In the early stages of LLMs yes ("get me all my calendar events for next week and output in JSON format" and pray the format it picks is sane), but nowadays there are specific model features that guarantee output constrained to the schema. The term of art here is "constrained decoding".

The structuring is also a bit of a dark art - overall system performance can improve/degrade depending on the shape of the data structure you constrain to. Sometimes you want the LLM to output into an intermediate and more expressive data structure before converting to a less expressive final data structure that your deterministic piece expects.
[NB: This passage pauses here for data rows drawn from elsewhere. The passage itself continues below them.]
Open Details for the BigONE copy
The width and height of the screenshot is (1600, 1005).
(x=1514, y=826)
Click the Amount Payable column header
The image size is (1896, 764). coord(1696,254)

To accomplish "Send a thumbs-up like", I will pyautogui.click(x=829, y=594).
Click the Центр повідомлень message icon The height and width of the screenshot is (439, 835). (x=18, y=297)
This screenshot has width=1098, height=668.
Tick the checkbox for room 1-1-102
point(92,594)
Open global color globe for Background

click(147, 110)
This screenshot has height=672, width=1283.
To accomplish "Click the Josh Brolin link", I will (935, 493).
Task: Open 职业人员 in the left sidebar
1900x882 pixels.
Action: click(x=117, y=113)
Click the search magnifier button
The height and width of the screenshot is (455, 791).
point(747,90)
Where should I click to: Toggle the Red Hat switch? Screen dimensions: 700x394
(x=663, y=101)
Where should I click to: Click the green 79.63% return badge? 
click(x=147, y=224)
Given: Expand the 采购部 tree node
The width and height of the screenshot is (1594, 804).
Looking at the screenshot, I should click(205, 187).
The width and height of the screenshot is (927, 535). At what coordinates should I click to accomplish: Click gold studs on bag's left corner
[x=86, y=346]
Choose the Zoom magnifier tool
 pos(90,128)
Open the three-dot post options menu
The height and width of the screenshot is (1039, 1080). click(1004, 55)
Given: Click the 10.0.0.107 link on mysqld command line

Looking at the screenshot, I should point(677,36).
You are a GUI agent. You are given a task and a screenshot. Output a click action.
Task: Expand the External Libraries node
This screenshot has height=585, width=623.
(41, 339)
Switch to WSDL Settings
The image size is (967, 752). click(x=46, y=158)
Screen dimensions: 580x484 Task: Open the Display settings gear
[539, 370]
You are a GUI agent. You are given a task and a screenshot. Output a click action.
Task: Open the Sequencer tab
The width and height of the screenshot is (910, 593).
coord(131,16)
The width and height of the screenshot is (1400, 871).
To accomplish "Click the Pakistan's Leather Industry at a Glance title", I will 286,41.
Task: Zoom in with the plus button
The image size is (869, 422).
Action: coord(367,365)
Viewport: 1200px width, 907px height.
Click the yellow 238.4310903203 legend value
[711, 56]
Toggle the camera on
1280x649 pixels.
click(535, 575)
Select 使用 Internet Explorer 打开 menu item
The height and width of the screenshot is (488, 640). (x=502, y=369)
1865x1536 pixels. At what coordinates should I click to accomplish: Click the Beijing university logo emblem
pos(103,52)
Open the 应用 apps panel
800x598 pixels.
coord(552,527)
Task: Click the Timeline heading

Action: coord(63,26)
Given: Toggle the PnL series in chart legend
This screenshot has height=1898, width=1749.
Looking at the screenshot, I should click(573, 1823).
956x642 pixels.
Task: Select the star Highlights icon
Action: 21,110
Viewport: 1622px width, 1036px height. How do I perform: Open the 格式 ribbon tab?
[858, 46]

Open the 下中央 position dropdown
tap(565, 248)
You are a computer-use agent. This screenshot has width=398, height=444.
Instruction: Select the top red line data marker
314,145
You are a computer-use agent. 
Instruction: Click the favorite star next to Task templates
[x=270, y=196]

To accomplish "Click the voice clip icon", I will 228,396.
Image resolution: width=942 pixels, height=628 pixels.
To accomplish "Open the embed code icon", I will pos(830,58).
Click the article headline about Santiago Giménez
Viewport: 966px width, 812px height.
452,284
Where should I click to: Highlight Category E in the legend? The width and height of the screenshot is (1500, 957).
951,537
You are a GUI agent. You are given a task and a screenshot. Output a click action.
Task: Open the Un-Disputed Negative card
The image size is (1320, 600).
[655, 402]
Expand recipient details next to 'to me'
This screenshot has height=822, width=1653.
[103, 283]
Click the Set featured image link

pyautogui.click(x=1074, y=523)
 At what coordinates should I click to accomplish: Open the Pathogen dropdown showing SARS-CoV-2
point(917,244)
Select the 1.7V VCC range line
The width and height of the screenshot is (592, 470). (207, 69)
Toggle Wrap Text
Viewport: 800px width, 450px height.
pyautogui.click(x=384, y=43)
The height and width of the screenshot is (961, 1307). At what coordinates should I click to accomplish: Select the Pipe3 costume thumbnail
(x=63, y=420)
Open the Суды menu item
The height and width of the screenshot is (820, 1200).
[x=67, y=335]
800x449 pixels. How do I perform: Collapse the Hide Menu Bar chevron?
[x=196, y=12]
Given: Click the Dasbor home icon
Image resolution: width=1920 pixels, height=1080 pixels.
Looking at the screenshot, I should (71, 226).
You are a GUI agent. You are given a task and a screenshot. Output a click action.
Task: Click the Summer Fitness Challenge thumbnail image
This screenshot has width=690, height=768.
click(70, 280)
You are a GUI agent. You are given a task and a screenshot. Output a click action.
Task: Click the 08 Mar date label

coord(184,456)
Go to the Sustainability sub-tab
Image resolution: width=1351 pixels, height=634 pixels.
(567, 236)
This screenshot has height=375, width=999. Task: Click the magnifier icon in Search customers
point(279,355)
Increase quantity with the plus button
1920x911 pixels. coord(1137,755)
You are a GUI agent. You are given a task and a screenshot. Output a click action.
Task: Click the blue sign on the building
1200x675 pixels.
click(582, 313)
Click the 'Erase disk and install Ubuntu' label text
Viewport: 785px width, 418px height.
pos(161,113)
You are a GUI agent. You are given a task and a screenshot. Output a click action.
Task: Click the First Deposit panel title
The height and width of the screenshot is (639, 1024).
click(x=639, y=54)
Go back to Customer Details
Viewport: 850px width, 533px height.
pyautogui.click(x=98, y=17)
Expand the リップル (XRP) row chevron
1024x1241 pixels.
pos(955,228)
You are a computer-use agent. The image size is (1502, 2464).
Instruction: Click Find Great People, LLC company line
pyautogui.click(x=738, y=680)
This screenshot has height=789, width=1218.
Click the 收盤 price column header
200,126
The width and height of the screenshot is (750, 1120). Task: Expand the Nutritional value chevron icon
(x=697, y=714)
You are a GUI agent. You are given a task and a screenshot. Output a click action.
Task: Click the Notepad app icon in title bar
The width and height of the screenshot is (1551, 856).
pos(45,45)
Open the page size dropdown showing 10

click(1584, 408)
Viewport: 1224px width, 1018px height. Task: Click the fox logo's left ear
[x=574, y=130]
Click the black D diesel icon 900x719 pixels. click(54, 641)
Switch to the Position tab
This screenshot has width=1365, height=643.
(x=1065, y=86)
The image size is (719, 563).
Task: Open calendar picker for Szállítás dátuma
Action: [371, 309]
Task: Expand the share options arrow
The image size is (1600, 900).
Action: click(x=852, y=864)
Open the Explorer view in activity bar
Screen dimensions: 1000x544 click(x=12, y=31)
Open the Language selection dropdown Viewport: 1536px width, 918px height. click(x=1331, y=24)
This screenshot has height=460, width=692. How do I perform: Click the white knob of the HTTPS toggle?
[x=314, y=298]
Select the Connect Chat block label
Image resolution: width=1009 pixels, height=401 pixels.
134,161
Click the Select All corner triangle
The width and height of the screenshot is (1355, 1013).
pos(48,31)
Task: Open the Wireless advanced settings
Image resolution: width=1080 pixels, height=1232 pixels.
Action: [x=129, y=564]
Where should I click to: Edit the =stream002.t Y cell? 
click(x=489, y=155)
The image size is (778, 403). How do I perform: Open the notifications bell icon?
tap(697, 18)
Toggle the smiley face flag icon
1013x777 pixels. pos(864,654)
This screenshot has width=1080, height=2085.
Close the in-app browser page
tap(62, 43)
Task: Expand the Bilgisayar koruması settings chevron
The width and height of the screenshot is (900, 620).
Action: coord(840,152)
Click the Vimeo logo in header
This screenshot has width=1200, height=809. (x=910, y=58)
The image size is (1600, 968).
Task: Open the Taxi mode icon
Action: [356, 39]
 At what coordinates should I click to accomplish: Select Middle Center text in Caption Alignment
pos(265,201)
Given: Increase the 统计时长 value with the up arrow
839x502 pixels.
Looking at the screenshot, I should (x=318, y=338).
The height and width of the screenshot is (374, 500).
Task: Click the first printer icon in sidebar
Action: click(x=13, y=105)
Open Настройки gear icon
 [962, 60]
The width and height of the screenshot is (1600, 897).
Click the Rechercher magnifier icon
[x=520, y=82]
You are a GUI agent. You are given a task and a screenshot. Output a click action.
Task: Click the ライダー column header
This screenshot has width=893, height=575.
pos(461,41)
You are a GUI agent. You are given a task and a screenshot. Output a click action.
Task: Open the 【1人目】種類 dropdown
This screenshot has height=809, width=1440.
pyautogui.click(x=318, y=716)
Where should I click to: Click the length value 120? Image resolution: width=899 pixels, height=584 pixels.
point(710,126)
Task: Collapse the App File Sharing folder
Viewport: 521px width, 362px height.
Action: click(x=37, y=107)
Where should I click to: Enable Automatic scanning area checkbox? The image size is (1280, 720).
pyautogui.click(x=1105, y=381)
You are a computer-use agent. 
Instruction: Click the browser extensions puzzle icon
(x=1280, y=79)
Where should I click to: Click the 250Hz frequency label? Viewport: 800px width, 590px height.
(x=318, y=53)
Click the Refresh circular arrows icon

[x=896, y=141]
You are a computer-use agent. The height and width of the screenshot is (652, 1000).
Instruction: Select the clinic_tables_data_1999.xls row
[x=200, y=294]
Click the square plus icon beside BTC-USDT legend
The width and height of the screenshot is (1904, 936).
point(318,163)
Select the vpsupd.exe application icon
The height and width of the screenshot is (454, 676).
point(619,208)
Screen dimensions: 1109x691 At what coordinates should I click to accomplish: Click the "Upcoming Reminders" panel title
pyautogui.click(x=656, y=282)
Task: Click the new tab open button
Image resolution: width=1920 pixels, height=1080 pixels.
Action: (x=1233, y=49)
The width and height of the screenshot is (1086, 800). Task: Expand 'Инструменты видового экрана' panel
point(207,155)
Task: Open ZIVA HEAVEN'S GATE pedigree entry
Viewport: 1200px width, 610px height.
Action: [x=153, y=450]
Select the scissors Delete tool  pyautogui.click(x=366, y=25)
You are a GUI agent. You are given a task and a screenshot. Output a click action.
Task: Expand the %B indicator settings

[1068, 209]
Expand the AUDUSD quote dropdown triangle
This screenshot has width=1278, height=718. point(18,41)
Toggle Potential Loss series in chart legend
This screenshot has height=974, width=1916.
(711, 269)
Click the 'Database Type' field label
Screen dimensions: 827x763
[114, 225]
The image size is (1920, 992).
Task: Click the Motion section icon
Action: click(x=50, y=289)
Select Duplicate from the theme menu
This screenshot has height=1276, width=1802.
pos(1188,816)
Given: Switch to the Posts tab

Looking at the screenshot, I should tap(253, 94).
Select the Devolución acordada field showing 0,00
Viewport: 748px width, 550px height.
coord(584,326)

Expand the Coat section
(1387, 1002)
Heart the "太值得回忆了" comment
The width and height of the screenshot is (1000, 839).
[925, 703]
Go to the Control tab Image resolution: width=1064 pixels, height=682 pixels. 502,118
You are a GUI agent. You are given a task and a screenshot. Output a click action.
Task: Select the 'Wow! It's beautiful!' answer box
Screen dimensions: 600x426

> "Are there "mediator" agents with some reliability AND some flexibility?"

Pretty much, and this is basically where "agentic" stuff is at the moment. What mediates the LLM's outputs? Is it some deterministic system? Is it a probabilistic system? Is it kind of both? Is it a machine? Is it a human?

Specifically with coding tools, there seems like the mediator(s) are some mixture of sticklers (compiles, tests) and loosey-goosey components (other LLMs, the same LLM).

This gets a bit wilder with multimodal models too: think about a workflow step like "The user asked me to make a web page that looks like [insert user input here], here is my work, including a screenshot of the rendered page. Hey mediator, does this look like what the user asked for? If not, give me specific feedback on what's wrong."

And then feed that back into codegen. There has been some surprisingly good results from the mediator being a multimodal LLM.